が、俺が安堵するひまもなく、今度は七星の身体が、ふわりとのしかかってきた。
力の強い腕が俺の首を抱きすくめ、やわらかい身体が、全身におしつけられてくる。
これでもか、というぐらいの怪力で、七星は俺の身体を一心に抱きしめてきやがった。
清涼で、ほんの少し甘い香りが、いくぶん窒息気味の鼻先にふわりと漂う。
「な……何しやがるんだ、いきなりよ」
十数秒ばかりも拘束されたのち、ようやく解放された俺が抗議の声をあげると、七星はハンチングの角度をなおしながら、「むはは」と笑った。

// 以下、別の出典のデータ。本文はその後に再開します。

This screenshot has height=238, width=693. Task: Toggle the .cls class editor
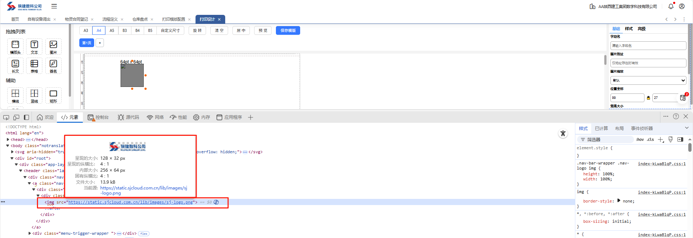[650, 139]
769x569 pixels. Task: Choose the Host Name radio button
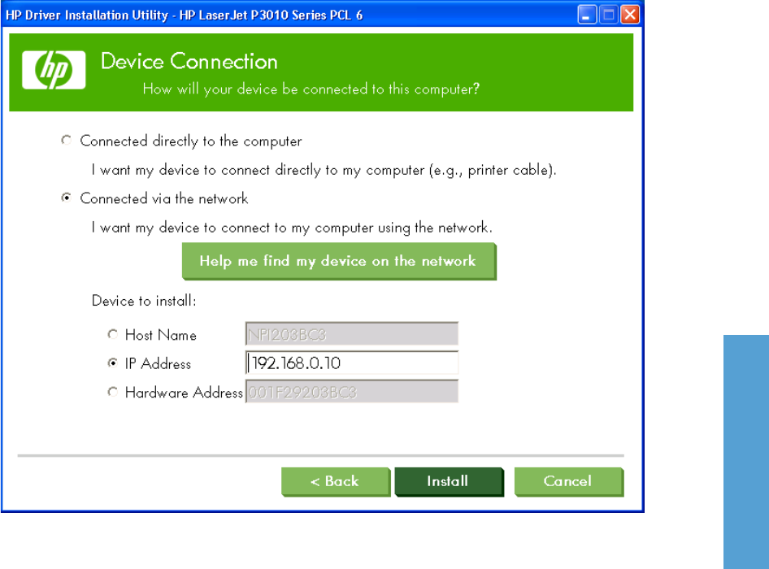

「六年もの歳月をひとりぼっちで過ごしてきた少女の孤独感をなめたらいかんよ! 仲間ができた、と思ったら、そりゃあ我を忘れてハグしたくもなるさっ! アクラブのときなんて、アクラブが本気で怒りだすまで解放してあげなかったんだからね!」
「……お前なぁ……」
「だけど、どうしてみんな、接吻を拒否するのだ? やっぱり恋人関係とかじゃないと許されないものなの? 正直言って、もなみには恋愛感情と友愛と家族愛と仲間意識の区別が、今ひとつつかないのだけれども」
「区別がつくように精進しろ。わけもわからんまま抱きつかれるほうの身にもなりやがれ」
「ふんっ! もなみのプロポーズを拒絶したミナトくんの言うことなぞに聞く耳は持たぬ! 悔しかったら、入籍しなさい!」
駄目だ。本当にぶっこわれている。
幻獣以上に理解し難い人間もこの世には存在するんだな、と俺は感心したいぐらいだった。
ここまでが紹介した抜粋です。